Stella wrote: “It doesn’t matter how we got like this. Really. Are you asking because you want to know or because you need to? If you’re just sitting next to one of us on the train, or taking our order at a cafe, you don’t actually need to know. If we’ve actually met and had a conversation beyond “Do you want honey with your chai?” then perhaps it gets a little more relevant. It might come up in conversation, and when it does, we’ll be happy to tell you. It’s just not a very good opening line.”
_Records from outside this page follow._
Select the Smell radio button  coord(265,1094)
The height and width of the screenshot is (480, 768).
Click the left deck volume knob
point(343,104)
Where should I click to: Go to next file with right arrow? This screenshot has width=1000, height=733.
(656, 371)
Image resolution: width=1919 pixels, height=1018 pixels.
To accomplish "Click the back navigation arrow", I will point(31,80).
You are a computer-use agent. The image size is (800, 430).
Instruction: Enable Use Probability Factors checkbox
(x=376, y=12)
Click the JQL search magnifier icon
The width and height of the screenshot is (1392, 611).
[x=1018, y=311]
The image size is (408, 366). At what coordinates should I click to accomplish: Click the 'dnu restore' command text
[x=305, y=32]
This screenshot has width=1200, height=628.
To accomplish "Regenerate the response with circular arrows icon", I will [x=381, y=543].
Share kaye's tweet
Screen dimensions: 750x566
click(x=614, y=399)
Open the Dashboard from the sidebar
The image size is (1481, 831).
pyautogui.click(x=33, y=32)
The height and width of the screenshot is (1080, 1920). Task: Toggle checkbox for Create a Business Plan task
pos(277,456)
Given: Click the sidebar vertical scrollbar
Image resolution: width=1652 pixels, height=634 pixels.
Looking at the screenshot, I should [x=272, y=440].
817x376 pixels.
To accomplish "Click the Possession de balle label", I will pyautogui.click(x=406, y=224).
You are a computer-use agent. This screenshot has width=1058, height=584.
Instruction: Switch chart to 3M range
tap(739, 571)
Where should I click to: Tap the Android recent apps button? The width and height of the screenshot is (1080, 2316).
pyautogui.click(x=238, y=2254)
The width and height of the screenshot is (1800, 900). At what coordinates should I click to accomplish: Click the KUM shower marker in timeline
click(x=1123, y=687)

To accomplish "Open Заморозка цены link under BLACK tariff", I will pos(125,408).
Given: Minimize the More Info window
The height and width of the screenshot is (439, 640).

Stella taught the world that it is ok to identify with having a disability, that we can be proud. She unapologetically demanded equality and accessibility for herself and the entire disability community. In her letter to her 80 year old self (which I had the privilege of seeing her perform at Women of Letters) she wrote: “By the time I get to you, I’ll have written things that change the way people think about disability. I’ll have been part of a strong, beautiful, proud movement of disabled people in Australia. I’ll have said and written things that pissed people off, disabled and non-disabled people. You will never, ever stop challenging the things you think are unfair.”
She also showed us that comedy is a leveller, and that most encounters with a stupid person can be turned into writing fodder or a comedy skit. She educated the masses about disability through her humour – recalling experiences of discrimination and rudeness that made audiences gasp and laugh, and think about their own attitudes and behaviour towards disability.
The last time I saw Stella Young was in October, when we performed at the Melbourne Fringe Festival together. She was hilarious, talking about the time she fell into carrots at Coles, and making me blush with stories of her Mum’s knowledge of sexual positions. She grabbed my hand before I walked on stage, wishing me luck. After the show, we went out for a drink – she gave me some advice for writing my memoir, as she was in the process of writing hers. (I hope we can read what she has written one day.)
Stella introduced herself to my Mum, and Mum was chuffed she finally got to meet Stella (she talked about it for days, even confirming their friendship on Facebook). The first thing she said to my Mum was “you must be so proud of Carly”. I am honoured that one of my mentors – a leader I admire – spoke so fondly of me. And I was so pleased that my Mum was able to have a wine and a chat with one of the other most influential women in my life.
Stella, my mentor, my editor and my friend, you changed the world. I am so proud of you. Shine brightly. Thank you for giving us permission to be proud of our bodies, for encouraging us to speak up about injustices and for showing us that we can laugh at our own disability quirks. Thank you for all you’ve done.